The Air Force preferred Sierra Nevada Defense Corp.’s (SNC) lower-risk rating for its Light Air Support (LAS) offering, despite its nearly $137 million higher cost, compared to competitor Beechcraft’s lower priced, but higher risk, proposal, according to the Government Accountability Office (GAO).

GAO said in its recently-released June 13 protest ruling, in which it denied Beechcraft’s protest of the LAS award to SNC, the two companies’ offerings matched technical ratings in all five mission capability subfactors, except in risk rating for aircraft technical requirements. SNC teamed with Brazilian manufacturer Embraer [ERJ] to offer its A-29 Super Tucano light attack aircraft while Kansas-based Beechcraft offered its AT-6.

Embraer’s A-29 Super Tucano light attack aircraft. Photo: Embraer.

GAO said the source selection authority (SSA) determined that SNC’s low risk rating offered significantly greater value to the government when weighed against Beechcraft’s high risk rating. GAO said the SSA concluded that Beechcraft’s high risk mission capability risk rating had “such potentially serious and profound program consequences that (it) would be willing to pay more than the $136.5 million price difference in order to reduce program risk.”

The February LAS contract award to SNC that Beechcraft protested is worth $427 million and could be worth $950 million if all delivery orders are exercised. Beechcraft also protested the original award to SNC in 2011, which resulted in the Air Force tossing the award over documentation issues and the appearance of bias towards SNC and restarting the competition.

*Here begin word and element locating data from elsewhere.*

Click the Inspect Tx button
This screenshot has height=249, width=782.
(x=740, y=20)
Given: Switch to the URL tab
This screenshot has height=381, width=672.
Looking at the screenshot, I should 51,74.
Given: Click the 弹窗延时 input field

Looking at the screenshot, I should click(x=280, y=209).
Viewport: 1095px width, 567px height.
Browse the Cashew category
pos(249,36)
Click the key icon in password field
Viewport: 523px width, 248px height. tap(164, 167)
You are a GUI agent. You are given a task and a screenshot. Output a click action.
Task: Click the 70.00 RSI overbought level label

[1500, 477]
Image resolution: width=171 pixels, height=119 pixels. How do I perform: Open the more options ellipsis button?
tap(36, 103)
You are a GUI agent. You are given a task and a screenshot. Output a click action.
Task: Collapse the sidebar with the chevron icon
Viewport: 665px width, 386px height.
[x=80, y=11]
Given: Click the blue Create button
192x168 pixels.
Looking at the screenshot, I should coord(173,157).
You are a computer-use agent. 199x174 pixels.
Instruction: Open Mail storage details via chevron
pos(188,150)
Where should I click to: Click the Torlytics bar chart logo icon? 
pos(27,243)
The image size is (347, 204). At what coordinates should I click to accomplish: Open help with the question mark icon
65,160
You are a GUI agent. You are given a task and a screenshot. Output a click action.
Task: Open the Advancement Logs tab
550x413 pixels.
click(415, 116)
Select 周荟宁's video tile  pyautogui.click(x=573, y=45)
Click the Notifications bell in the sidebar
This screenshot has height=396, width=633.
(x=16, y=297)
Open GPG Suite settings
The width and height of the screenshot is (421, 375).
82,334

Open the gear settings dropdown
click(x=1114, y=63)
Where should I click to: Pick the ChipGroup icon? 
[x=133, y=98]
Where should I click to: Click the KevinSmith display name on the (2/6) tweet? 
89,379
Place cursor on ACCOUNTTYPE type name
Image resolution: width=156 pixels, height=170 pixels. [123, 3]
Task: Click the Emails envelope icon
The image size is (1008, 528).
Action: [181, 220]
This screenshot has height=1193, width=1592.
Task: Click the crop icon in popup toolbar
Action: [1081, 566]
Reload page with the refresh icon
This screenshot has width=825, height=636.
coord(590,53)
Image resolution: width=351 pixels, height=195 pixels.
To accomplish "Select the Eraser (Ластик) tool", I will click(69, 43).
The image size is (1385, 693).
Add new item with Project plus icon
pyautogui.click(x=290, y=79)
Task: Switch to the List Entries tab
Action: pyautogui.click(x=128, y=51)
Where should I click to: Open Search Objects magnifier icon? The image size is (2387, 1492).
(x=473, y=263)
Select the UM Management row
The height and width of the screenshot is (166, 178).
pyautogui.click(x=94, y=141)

GAO said earlier this month the Air Force reasonably concluded that the company’s proposed approach presented a high risk that its aircraft would not achieve a requirement of the solicitation within the requisite time period. GAO also said it denied Beechcraft’s challenge to the Air Force’s evaluation of SNC’s proposed aircraft, as well as Beechcraft’s arguments that the Air Force made an improper tradeoff decision by selecting SNC’s higher priced, but lower risk proposal.

SNC and Embraer are aiming to start delivering the A-29s to Afghanistan’s nascent air force by mid-2014 (Defense Daily, June 14).